For over 20 years, the firewall has been the cornerstone of TCP/IP (Internet) security.  In fact, the firewall has crossed-over from the geek to the chic as it has appeared or starred in print, television, and movies.  While the battle between hackers and security vendors rages on, firewalls have become more sophisticated and complicated to operate and manage. Further adding to the complexity is the increasing trend to build firewalls into routers, switches, unified chassis, and more.

Over the past few years, companies like Tufin, AlgoSec, SecurePassage, Skybox Security, and more have created products that analyze firewalls configurations, rules, and policies to alert security personnel to possible issues.  They have the ability to manage multiple firewall vendors as well as analyzing configurations from multiple firewalls deployed within an organization.  These products are essential to managing and maintaining an ever complex and changing security posture that requires automation to augment and compliment human interaction.  However, to completely understand an organizations security posture we must move beyond the firewall.

While firewalls are complex, they represent only a fraction of the total number of network devices within an organization.  Security personal routinely issue changes to routers, switches, IDS/IDP, and more that impact the entire network infrastructure.  Adding to the complexity are new devices and technology, such as WAN acceleration and virtualization, which are becoming mainstream.  These changes are important to maintain security and regulatory compliance within an organization.

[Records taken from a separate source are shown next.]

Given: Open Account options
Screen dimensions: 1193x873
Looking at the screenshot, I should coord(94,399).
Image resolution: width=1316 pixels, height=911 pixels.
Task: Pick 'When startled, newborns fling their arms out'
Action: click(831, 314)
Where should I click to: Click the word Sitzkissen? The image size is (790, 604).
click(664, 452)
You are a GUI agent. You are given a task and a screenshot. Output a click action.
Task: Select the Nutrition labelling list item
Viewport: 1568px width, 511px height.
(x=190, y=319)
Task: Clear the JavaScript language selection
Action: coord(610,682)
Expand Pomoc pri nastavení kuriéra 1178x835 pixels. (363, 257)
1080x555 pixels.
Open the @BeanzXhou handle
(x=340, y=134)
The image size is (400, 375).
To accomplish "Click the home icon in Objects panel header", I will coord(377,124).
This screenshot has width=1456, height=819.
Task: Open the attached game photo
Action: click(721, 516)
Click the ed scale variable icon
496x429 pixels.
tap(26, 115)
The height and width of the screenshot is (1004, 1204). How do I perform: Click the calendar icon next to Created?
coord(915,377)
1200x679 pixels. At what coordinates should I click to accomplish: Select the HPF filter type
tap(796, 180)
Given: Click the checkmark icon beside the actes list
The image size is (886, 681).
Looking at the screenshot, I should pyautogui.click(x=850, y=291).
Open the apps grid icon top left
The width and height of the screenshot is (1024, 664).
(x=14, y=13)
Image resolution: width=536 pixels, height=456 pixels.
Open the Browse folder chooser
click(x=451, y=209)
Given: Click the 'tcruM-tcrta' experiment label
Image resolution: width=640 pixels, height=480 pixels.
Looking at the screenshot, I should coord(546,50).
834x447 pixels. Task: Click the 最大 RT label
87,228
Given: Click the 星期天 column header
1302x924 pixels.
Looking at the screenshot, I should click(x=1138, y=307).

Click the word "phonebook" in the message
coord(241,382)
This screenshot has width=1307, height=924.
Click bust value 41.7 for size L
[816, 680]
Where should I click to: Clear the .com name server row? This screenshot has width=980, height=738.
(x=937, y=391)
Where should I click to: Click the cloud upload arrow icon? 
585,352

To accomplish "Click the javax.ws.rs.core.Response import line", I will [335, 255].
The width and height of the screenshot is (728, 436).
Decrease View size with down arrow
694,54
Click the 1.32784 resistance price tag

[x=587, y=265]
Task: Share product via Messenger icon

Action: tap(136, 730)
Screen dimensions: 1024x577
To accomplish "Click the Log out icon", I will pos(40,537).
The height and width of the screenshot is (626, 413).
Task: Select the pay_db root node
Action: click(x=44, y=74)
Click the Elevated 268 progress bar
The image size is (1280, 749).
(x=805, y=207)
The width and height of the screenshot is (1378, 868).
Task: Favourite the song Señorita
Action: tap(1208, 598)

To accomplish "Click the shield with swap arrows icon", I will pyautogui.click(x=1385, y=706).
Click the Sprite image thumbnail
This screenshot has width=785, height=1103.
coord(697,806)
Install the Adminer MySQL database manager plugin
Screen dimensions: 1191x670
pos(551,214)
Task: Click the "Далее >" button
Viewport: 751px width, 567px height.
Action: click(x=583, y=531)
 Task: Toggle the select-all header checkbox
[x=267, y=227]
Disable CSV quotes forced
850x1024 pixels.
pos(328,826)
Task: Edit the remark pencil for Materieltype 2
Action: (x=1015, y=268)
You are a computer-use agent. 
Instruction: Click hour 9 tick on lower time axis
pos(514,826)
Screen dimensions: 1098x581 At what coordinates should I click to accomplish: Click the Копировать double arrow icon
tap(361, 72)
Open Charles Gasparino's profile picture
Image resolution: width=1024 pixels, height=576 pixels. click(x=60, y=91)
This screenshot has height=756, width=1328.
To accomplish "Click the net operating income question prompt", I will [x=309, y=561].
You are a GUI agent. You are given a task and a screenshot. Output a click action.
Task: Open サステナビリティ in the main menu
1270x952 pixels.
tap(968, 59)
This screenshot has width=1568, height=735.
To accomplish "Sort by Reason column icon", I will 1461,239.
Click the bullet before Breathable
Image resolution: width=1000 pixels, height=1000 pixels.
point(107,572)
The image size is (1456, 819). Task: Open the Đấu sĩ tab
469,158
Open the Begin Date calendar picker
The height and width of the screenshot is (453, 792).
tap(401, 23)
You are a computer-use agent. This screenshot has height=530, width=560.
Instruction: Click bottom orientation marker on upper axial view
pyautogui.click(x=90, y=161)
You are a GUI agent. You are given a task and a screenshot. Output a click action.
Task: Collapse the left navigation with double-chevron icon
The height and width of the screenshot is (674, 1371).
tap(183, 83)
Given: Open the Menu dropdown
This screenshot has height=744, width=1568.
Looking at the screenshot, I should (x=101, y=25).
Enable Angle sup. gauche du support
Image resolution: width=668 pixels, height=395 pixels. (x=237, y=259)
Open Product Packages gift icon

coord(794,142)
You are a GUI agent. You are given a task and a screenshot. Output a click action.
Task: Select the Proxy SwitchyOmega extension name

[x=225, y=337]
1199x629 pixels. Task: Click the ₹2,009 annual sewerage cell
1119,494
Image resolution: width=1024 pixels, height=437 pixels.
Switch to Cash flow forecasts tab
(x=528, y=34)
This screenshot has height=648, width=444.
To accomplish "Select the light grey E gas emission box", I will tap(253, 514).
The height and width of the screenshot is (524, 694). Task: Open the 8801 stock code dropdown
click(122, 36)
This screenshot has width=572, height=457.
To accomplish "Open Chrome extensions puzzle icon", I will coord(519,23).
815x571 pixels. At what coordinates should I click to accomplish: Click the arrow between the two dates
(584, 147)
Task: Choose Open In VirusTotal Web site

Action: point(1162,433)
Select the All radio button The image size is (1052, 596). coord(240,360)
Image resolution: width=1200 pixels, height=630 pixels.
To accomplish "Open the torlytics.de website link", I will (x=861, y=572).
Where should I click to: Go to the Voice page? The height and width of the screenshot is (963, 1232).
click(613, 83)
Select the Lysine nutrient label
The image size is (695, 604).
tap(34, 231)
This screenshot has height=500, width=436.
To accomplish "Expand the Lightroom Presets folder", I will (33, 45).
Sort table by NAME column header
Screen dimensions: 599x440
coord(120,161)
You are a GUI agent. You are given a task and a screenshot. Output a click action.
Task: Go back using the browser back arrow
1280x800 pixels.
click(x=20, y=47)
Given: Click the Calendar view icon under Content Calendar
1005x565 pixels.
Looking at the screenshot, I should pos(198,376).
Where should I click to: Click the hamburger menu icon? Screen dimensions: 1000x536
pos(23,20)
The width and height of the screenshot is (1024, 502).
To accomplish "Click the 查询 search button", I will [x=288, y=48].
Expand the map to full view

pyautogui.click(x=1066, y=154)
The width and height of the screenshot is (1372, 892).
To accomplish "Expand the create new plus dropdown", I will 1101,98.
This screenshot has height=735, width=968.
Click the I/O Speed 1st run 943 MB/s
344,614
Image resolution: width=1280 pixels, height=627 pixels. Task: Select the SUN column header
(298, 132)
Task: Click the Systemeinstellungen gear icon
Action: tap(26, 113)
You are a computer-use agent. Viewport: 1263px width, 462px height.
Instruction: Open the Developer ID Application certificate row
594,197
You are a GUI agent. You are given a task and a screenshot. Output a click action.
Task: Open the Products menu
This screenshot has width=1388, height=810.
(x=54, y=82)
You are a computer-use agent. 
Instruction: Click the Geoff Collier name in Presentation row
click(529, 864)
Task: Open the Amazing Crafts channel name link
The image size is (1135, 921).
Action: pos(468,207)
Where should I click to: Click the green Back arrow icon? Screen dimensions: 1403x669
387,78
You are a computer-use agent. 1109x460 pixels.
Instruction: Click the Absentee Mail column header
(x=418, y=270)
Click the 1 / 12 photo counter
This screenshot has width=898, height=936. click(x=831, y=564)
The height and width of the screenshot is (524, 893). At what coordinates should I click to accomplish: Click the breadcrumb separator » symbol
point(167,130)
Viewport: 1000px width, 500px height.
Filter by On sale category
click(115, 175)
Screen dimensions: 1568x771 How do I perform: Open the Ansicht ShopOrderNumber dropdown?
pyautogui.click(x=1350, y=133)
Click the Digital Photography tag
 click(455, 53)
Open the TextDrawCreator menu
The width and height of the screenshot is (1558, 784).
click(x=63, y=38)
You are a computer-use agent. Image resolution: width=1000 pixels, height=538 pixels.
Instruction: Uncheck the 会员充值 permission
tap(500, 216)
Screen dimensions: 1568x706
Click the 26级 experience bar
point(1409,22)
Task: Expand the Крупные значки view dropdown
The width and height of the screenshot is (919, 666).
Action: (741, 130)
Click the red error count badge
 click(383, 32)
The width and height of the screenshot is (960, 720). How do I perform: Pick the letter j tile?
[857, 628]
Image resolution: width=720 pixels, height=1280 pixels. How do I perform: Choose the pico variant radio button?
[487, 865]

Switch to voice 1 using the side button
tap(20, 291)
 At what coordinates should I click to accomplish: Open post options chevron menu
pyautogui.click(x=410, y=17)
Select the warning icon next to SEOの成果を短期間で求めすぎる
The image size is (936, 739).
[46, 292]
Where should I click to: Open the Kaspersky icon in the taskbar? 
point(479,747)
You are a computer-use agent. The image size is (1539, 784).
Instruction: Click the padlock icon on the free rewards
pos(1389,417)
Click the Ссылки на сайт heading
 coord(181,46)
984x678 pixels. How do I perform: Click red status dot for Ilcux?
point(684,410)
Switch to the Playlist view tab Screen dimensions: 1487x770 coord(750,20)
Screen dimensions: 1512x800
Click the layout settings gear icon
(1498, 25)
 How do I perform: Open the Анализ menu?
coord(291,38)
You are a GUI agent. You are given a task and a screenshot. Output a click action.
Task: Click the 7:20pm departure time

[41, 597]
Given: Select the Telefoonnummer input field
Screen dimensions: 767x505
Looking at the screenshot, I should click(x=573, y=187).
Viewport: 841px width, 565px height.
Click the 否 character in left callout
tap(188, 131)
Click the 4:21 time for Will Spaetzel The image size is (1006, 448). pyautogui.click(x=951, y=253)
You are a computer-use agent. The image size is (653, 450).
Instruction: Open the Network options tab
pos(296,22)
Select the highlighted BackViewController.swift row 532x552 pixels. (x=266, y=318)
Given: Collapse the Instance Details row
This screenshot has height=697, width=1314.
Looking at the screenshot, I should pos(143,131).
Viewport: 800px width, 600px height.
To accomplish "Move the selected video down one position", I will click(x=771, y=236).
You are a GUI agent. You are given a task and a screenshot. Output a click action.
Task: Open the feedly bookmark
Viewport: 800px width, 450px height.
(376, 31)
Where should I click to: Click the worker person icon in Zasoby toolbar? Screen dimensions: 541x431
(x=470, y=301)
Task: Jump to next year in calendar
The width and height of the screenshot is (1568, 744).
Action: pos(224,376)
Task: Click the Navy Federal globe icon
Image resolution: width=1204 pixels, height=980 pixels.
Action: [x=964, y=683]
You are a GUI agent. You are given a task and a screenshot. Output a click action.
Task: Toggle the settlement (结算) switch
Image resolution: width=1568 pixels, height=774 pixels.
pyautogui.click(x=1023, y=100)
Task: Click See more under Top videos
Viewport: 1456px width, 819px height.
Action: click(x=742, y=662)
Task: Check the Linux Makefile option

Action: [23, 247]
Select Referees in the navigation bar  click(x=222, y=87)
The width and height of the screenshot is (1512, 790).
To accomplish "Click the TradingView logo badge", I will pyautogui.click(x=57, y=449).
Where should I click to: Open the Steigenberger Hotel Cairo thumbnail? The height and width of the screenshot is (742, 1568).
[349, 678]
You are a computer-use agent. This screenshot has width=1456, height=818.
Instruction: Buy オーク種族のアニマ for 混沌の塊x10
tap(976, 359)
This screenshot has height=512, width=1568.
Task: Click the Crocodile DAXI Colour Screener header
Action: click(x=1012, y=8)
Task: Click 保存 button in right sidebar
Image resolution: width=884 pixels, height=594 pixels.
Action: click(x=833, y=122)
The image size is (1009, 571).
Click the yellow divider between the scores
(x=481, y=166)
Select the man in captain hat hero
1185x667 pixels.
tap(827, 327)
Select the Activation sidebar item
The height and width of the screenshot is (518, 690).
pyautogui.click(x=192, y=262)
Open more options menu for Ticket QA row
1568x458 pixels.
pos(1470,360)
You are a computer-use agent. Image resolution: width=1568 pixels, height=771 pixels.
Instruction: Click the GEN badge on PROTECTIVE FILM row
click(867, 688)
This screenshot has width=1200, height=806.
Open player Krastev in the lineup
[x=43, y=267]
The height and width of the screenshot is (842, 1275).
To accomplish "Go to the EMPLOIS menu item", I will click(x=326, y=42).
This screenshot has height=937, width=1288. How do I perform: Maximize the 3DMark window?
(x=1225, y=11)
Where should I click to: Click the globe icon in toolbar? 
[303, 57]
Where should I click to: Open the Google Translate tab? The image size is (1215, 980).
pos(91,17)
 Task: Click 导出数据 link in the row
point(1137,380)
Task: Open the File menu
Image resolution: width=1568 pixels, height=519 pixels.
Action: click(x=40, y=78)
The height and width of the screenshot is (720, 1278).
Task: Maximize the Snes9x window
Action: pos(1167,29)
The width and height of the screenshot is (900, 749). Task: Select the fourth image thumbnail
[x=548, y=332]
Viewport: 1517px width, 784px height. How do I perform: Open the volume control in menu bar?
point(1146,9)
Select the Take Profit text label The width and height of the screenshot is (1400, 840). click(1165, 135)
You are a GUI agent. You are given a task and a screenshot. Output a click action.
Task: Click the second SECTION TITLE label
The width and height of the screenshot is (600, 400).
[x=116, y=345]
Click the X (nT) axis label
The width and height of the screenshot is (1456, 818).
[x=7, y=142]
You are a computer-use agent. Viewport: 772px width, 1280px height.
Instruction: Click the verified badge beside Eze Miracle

However, the broad impact of these changes (access control lists, port security, network access control, VPNs, and more) may never be fully understood until after the changes are made. High availability and disaster recovery only adds to the complexity as they require synchronized changes/configurations across multiple devices and manufacturers.

Of course, using modeling software from companies like OPNET coupled with internal testing/procedures will aid organizations in making these changes.  The issue is how fresh the information obtained is and the time allotted to make the change given the severity/urgency of the security issue.

Imagine building a security software management platform that allows security and network engineers to jointly view, analyze, and document all security changes while coupling them to a sophisticated and easy to use GRC engine.  A proposed firewall change would trigger a review of the firewall policies followed by a warning that an ACL must be changed on 2 downstream routers while suggesting a re-ordering of said ACL to mitigate a potential security risk and alerting that a HA router must be updated. Next, the GRC engine would require documentation to ensure PCI compliance is maintained.  The coup de grace would be wrapping the entire platform within a visual interface that allowed for layered views of all security/network devices.

Is this farfetched?  Perhaps, but the recent uptick in stories about cyber warfare and cloud computing security threats have created an environment that is ripe for change and innovation.